GIVEN RECORDS:
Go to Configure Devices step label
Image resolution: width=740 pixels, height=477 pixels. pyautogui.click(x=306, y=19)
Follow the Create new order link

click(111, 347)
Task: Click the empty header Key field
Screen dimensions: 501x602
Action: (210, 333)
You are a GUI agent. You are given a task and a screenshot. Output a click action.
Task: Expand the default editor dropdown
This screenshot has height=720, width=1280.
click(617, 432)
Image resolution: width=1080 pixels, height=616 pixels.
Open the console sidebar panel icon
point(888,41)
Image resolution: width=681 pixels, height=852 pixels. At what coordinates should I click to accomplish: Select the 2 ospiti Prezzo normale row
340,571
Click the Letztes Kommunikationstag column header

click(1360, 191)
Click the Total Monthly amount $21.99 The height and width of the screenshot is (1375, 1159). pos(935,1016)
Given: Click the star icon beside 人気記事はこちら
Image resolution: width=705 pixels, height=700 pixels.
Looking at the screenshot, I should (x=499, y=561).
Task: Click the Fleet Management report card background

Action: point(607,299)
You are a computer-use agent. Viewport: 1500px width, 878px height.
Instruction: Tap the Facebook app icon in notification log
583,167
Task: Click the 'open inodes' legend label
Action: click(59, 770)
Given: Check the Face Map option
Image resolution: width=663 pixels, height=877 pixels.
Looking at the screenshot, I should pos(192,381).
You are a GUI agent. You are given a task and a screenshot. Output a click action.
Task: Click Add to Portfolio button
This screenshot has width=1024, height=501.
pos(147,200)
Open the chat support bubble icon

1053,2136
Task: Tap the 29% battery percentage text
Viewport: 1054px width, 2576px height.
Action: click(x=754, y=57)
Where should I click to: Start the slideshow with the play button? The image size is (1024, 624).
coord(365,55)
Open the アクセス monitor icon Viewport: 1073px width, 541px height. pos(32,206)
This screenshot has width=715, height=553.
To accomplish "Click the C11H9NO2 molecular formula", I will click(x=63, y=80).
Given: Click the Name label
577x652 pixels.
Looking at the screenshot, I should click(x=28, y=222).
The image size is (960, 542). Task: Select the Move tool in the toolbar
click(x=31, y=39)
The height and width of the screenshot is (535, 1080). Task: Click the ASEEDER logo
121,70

ACTIVITY: Copy exactly the lines from the one with "Given: Click the Name label" through the last line of the material, keeping both ends.

RESULT OF THIS EXERCISE:
Given: Click the Name label
577x652 pixels.
Looking at the screenshot, I should click(x=28, y=222).
The image size is (960, 542). Task: Select the Move tool in the toolbar
click(x=31, y=39)
The height and width of the screenshot is (535, 1080). Task: Click the ASEEDER logo
121,70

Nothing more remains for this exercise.